1. ockham'ın usturası, skolastikde ortaya cikmis hoyristik bir arastirma prensibidir. aciklayici hipotez ve teorilerin kurulmasinda, mümkün olan en fazla tutumlulugun gösterilmesini ister.
    bu prensip, uygulamalarini, bilim felsefesinde ve bilim metodolojisinde bulur.
    basitce söylenirse;
    1. eger bir olgunun farkli sekillerde aciklanmasi mümkünse, bunlardan en basit olaninin tercih edilmesi gerektigi,
    2. bir teorinin basit olmasi, ne kadar az degisken ve varsayimlarinin oldugu ve bunlarin birbirleriyle iliskilerinin, ne kadar acik ve mantikli oldugu ile ilgilidir.

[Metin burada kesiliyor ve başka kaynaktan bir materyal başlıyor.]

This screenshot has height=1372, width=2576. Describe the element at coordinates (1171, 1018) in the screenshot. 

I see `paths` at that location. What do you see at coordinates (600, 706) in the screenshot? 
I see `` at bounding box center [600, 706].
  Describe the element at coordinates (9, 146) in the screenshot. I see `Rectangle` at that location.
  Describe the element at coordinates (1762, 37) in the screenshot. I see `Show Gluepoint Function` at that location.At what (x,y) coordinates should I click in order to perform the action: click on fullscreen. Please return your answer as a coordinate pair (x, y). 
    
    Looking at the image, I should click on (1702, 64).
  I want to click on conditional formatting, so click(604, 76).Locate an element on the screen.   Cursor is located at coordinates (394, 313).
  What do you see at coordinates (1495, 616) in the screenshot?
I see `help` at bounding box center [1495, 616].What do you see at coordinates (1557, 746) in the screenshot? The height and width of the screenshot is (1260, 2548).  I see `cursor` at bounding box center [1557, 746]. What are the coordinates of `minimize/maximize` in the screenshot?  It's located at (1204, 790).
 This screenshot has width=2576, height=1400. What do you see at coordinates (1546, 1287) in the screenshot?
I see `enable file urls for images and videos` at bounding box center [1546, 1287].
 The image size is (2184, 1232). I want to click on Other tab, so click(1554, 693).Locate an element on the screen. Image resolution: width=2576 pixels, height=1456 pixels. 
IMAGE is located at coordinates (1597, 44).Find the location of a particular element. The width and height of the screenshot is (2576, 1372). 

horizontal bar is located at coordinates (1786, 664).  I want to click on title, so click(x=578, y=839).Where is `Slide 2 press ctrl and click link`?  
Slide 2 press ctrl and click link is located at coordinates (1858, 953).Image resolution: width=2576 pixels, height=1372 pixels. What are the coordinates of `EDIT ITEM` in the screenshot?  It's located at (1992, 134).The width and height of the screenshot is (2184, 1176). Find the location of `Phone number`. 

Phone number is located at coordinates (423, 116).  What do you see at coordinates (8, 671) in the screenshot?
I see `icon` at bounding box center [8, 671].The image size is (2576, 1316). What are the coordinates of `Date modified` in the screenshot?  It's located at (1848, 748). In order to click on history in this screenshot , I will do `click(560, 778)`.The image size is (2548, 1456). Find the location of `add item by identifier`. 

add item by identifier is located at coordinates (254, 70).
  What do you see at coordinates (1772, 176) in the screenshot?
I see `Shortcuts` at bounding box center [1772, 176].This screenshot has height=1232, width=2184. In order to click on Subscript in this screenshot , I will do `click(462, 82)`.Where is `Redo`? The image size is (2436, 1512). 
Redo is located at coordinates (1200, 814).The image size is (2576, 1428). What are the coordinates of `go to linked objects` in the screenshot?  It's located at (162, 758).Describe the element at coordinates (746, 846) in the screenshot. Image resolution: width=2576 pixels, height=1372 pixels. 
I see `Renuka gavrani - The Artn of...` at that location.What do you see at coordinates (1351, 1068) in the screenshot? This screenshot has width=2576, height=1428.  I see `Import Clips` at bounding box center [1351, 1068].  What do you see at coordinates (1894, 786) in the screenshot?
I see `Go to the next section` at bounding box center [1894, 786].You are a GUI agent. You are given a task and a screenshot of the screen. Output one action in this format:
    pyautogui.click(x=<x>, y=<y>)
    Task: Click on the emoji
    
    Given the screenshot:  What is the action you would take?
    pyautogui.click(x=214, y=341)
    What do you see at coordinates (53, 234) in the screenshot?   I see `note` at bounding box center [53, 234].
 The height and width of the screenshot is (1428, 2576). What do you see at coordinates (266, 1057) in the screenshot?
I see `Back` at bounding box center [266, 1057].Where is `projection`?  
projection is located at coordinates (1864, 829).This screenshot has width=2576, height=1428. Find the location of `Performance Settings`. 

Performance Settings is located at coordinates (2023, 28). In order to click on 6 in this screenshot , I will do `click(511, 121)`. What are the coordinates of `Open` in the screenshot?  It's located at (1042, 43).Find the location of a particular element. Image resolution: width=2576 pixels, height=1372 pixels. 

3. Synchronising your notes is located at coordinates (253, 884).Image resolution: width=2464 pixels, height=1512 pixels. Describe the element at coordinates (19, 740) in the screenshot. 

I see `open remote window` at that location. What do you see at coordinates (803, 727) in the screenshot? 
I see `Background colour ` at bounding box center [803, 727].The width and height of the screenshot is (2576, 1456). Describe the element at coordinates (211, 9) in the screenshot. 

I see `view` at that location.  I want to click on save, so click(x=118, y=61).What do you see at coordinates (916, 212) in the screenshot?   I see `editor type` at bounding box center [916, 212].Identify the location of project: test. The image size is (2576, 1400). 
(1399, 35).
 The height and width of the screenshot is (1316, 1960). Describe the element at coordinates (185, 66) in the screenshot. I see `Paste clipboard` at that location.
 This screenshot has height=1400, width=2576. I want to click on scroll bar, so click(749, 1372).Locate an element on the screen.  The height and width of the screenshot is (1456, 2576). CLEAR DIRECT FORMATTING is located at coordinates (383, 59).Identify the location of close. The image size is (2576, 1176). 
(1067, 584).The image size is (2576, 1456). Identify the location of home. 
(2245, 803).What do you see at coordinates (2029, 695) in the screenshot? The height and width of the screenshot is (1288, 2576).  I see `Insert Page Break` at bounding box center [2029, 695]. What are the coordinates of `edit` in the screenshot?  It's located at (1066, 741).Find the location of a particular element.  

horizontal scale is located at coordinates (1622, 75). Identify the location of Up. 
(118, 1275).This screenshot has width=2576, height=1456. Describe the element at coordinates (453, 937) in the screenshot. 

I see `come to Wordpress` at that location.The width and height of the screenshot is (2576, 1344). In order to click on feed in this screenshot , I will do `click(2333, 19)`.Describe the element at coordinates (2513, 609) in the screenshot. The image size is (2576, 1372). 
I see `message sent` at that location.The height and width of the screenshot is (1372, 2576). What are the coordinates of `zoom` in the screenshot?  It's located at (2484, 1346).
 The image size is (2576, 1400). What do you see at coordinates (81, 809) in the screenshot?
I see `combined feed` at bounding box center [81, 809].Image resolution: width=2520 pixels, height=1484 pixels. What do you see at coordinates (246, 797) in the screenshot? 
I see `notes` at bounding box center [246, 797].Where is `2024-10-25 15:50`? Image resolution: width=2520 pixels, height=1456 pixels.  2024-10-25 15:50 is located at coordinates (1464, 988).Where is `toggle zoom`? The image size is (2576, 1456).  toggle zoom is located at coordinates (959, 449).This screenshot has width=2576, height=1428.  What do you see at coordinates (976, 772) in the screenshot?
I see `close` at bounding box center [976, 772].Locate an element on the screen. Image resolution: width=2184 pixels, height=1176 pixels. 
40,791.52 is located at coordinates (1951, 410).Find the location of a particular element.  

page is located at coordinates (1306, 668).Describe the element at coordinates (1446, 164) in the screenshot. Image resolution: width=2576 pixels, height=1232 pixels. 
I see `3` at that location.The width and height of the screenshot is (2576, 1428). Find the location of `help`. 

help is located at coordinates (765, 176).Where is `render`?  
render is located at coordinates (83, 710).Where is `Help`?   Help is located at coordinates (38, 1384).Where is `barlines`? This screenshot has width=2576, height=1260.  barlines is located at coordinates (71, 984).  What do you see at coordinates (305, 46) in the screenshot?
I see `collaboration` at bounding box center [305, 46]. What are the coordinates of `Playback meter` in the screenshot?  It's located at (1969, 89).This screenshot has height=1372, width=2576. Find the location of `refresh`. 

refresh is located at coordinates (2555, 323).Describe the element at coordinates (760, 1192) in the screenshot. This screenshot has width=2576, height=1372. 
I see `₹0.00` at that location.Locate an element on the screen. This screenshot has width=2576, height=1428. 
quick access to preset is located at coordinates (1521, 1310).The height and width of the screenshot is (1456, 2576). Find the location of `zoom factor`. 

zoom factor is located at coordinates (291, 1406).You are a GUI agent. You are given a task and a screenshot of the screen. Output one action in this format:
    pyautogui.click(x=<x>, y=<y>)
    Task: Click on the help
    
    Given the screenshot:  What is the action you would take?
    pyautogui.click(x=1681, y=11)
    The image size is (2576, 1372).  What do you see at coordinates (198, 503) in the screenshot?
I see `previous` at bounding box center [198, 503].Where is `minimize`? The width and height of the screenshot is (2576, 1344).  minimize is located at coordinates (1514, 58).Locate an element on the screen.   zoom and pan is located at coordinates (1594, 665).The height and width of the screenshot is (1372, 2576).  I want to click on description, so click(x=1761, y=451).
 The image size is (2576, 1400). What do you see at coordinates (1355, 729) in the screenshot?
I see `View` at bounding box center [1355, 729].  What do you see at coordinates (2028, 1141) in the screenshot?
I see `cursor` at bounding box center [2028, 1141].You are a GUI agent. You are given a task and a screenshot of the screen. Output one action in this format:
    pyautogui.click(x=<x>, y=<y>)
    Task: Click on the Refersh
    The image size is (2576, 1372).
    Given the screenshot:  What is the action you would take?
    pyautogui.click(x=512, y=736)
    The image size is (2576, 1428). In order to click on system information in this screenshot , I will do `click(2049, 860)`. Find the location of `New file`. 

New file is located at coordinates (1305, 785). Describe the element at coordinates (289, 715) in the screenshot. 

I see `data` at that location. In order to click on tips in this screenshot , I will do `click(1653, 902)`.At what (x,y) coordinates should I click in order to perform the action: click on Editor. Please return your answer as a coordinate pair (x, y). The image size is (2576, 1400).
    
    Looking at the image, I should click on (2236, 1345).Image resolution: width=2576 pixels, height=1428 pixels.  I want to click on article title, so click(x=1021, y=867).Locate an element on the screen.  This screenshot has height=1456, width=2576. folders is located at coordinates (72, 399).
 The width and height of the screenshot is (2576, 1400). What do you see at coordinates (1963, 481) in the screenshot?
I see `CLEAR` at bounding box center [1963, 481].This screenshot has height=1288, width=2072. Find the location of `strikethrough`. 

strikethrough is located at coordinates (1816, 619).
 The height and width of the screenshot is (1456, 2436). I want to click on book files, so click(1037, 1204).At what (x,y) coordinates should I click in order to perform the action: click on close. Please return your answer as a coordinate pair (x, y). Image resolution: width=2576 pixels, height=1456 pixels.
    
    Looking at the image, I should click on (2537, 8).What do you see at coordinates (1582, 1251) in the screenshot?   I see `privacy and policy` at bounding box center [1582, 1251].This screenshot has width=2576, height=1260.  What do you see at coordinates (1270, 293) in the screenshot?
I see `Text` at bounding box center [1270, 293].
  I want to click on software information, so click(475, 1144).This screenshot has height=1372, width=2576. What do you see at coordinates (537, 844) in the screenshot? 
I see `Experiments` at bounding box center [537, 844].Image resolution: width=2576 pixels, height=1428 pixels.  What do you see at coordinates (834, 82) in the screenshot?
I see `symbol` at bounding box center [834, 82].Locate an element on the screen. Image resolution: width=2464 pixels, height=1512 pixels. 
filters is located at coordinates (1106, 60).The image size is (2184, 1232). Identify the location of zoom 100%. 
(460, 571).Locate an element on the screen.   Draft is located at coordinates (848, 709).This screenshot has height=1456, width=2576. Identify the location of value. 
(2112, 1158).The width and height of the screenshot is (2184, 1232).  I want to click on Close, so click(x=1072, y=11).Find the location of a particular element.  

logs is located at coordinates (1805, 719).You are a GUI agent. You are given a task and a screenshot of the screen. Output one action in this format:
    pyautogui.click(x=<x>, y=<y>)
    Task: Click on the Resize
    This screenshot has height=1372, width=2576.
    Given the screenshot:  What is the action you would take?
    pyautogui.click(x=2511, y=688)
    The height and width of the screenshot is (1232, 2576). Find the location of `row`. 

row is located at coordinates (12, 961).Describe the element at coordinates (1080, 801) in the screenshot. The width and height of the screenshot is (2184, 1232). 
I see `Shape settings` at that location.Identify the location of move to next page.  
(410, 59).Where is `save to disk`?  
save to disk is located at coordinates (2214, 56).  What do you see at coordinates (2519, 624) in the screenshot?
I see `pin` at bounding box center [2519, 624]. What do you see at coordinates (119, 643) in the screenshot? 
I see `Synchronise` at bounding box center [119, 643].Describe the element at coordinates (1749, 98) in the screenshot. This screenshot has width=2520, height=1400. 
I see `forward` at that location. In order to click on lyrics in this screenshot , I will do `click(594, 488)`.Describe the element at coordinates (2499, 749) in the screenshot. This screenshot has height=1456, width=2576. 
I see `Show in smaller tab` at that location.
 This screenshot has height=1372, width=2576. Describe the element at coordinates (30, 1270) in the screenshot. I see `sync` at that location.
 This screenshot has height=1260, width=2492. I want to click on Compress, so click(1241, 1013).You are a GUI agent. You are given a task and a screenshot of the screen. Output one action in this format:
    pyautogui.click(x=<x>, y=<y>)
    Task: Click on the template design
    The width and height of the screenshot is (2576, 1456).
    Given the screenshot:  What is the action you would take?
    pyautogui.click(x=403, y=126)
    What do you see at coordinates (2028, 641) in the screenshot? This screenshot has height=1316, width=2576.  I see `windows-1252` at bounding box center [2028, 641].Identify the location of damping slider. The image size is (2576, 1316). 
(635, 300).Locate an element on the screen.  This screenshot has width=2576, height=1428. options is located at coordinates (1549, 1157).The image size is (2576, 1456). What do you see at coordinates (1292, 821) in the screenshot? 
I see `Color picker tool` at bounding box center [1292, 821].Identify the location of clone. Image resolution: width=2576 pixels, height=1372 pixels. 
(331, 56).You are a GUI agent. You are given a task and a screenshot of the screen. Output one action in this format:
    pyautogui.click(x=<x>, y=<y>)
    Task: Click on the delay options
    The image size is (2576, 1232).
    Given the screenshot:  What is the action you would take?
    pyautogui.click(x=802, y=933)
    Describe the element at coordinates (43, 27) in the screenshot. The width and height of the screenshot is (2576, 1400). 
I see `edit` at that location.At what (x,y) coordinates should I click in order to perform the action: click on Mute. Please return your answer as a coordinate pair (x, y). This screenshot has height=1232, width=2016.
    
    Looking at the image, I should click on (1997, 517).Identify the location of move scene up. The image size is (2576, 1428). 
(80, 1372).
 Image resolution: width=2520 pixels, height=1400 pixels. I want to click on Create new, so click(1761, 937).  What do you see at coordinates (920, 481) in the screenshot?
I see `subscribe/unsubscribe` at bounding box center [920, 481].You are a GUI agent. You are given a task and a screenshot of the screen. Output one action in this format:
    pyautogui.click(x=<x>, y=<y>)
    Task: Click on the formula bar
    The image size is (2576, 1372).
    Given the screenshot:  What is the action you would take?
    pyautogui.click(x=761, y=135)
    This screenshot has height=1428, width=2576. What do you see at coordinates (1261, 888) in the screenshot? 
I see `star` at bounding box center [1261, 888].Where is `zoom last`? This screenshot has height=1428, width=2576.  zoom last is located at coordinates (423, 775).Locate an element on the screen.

    ockham'ın usturası, bir teorinin kalitesinin ölcümünde kullanilan bir cok kriterden sadece biridir ve teorilerin gecerliligi hakkinda birsey söylemesede, gereksiz varsayimlari elemeye yarar.

    ayrica, ockham'ın usturası sadece, farkli teorilerin ayni derinlikte aciklama yaptigi durumlarda kullanilabilir. karmasik bir teori, eger olguyu daha iyi aciklayabiliyorsa, basit olana tercih edilecektir. ayni izafiyet teorisinin, klasik mekanikten daha karmasik olmasi ama cok daha genis bir alani aciklayabilmesi gibi.

    ockhamin prensibinin ünlü sekli, yorumu, "entia non sunt multiplicanda praeter necessitatem" varliklarin gerektiginden fazla cogaltilmamalarinin geregi, filozof johannes clauberg (1622–1665) aittir.

    ockham'ın usturası, bir tutumluluk prensibi olarak, ilk 19. yüzyilda, matematikci w. r. hamilton da gözükmekle birlikte, j. s. mill in bilim felsefesi alanindaki calismalariyla, yayginlasmistir.

    fikrin kendisi, aristoya dayanir. yani doganin her zaman basit yolu secmesi. ama ockham bunu, tanrinin gücüne süphe düsürür nitelikte olmasindan, kabul etmez, ona göre tanri isteseydi en karmasik yolu da secerdi. doganin kendisi degil ama onun teorileri bu tutumluluk prensibine uygun olmaliydi, ockhama göre.